“The gods granted us camaraderie, sacred sites, spectacular views, and abundant creature comforts.”
—Joan and Ernst Berndt
In Athens, where ancient ruins stand beside modern urban renewal, past and present confront a visitor like few other destinations. This past June, MFA Patrons were transported back to the 5th century BCE, the origins of democracy, and the Athenian empire. Led by Phoebe Segal, Mary Bryce Comstock Curator of Greek and Roman Art, the group also experienced modern Athens, including cutting-edge architecture, cuisine, and modern and contemporary art exhibitions.
One of the hallmarks of MFA Patron Travel is access to behind-the-scenes experiences. In Athens, MFA Patrons were treated to a private tour of the excavations at the Agora, the ancient city’s hub of cultural, political, social, and economic activities. Site director John Camp, the world’s foremost authority on the Agora, led Patrons through the newest part of his dig and explained what they hope to uncover in the coming years. MFA Patrons also attended the Ilias Lalaounis Jewelry Museum for an after-hours tour with the famed jeweler’s daughter, who shared many of the company’s most prized treasures and even allowed us to try some on. After the tour, at a cocktail reception on the museum’s roof, she toasted our group and her admiration for the MFA.

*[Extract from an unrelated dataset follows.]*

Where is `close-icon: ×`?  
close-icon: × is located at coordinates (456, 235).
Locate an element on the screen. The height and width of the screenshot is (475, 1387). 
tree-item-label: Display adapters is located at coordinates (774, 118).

Other highlights of the trip included visits to the Benaki Museum, the Acropolis Museum, the National Archaeological Museum, and the ceramics exhibition “Picasso and Antiquity: Line and Clay” at the Museum of Cycladic Art.

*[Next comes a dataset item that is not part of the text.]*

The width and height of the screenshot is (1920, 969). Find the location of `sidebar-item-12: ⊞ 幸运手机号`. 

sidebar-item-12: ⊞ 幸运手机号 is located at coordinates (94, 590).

On more than one occasion during the Picasso exhibition, I needed to rely on the exhibition’s didactics to reveal which ceramic was from antiquity and which was from the modern master. Venturing outside the city, Patrons visited the Renzo Piano–designed Stavros Niarchos Foundation Cultural Center; archeological museums in Piraeus, Thebes, and Delphi; and Sounio National Park, where we enjoyed resplendent views from the Temple of Poseidon. Built in antiquity and perched 200 feet above the Aegean, one of the temple’s columns includes graffiti by Lord Byron, who was so moved by the site that he featured it in his poetry.

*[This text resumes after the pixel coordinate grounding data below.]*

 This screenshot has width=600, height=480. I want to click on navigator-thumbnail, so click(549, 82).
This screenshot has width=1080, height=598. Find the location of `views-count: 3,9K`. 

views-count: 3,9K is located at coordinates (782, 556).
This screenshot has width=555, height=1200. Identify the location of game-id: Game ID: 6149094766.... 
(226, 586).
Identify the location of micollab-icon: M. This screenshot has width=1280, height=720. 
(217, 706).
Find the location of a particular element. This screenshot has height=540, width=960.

Day and night the group delighted in the amber allure of the Parthenon crowning the ancient city. We held off visiting the site however, until the end of our trip, thus providing the perfect culmination of a week spent between ancient and modern. By the time we departed, we understood why John Milton described Athens as “the eye of Greece, mother of arts and eloquence.”